## begin
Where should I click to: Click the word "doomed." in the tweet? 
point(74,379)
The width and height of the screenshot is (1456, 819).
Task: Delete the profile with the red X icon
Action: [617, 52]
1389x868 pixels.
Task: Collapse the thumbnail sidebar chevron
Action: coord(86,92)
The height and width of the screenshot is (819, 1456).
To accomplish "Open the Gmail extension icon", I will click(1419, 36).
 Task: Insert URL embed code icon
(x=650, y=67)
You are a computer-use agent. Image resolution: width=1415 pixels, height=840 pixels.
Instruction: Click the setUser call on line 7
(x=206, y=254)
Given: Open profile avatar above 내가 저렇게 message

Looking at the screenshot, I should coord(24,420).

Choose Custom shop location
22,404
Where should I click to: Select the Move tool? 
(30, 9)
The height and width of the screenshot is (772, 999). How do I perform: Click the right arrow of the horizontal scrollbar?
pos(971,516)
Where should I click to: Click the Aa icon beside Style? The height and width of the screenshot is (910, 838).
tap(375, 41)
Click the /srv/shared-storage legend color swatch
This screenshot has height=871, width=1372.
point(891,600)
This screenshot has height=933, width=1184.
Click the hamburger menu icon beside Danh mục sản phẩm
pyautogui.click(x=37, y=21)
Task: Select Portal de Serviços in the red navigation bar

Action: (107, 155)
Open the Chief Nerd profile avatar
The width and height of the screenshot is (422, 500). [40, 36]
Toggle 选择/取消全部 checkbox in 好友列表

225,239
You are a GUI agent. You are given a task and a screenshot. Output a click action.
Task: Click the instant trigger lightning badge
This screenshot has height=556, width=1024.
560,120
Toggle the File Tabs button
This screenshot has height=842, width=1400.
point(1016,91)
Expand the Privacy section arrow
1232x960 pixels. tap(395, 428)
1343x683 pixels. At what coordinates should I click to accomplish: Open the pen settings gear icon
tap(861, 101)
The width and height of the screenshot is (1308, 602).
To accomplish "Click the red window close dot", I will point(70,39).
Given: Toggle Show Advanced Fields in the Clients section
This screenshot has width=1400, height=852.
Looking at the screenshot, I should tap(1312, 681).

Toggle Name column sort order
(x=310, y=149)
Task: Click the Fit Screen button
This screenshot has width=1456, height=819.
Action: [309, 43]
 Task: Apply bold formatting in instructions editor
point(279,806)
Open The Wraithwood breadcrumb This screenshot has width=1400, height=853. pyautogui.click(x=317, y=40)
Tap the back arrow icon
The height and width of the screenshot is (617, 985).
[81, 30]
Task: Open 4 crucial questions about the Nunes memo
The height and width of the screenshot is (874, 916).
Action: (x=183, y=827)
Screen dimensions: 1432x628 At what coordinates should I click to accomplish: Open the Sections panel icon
## end
| TASK STATEMENT |
Copy all the rows above word for word, line by line, with nothing changed.

| EXPECTED ANSWER |
Where should I click to: Click the word "doomed." in the tweet? 
point(74,379)
The width and height of the screenshot is (1456, 819).
Task: Delete the profile with the red X icon
Action: [617, 52]
1389x868 pixels.
Task: Collapse the thumbnail sidebar chevron
Action: coord(86,92)
The height and width of the screenshot is (819, 1456).
To accomplish "Open the Gmail extension icon", I will click(1419, 36).
 Task: Insert URL embed code icon
(x=650, y=67)
You are a computer-use agent. Image resolution: width=1415 pixels, height=840 pixels.
Instruction: Click the setUser call on line 7
(x=206, y=254)
Given: Open profile avatar above 내가 저렇게 message

Looking at the screenshot, I should coord(24,420).

Choose Custom shop location
22,404
Where should I click to: Select the Move tool? 
(30, 9)
The height and width of the screenshot is (772, 999). How do I perform: Click the right arrow of the horizontal scrollbar?
pos(971,516)
Where should I click to: Click the Aa icon beside Style? The height and width of the screenshot is (910, 838).
tap(375, 41)
Click the /srv/shared-storage legend color swatch
This screenshot has height=871, width=1372.
point(891,600)
This screenshot has height=933, width=1184.
Click the hamburger menu icon beside Danh mục sản phẩm
pyautogui.click(x=37, y=21)
Task: Select Portal de Serviços in the red navigation bar

Action: (107, 155)
Open the Chief Nerd profile avatar
The width and height of the screenshot is (422, 500). [40, 36]
Toggle 选择/取消全部 checkbox in 好友列表

225,239
You are a GUI agent. You are given a task and a screenshot. Output a click action.
Task: Click the instant trigger lightning badge
This screenshot has height=556, width=1024.
560,120
Toggle the File Tabs button
This screenshot has height=842, width=1400.
point(1016,91)
Expand the Privacy section arrow
1232x960 pixels. tap(395, 428)
1343x683 pixels. At what coordinates should I click to accomplish: Open the pen settings gear icon
tap(861, 101)
The width and height of the screenshot is (1308, 602).
To accomplish "Click the red window close dot", I will point(70,39).
Given: Toggle Show Advanced Fields in the Clients section
This screenshot has width=1400, height=852.
Looking at the screenshot, I should tap(1312, 681).

Toggle Name column sort order
(x=310, y=149)
Task: Click the Fit Screen button
This screenshot has width=1456, height=819.
Action: [309, 43]
 Task: Apply bold formatting in instructions editor
point(279,806)
Open The Wraithwood breadcrumb This screenshot has width=1400, height=853. pyautogui.click(x=317, y=40)
Tap the back arrow icon
The height and width of the screenshot is (617, 985).
[81, 30]
Task: Open 4 crucial questions about the Nunes memo
The height and width of the screenshot is (874, 916).
Action: (x=183, y=827)
Screen dimensions: 1432x628 At what coordinates should I click to accomplish: Open the Sections panel icon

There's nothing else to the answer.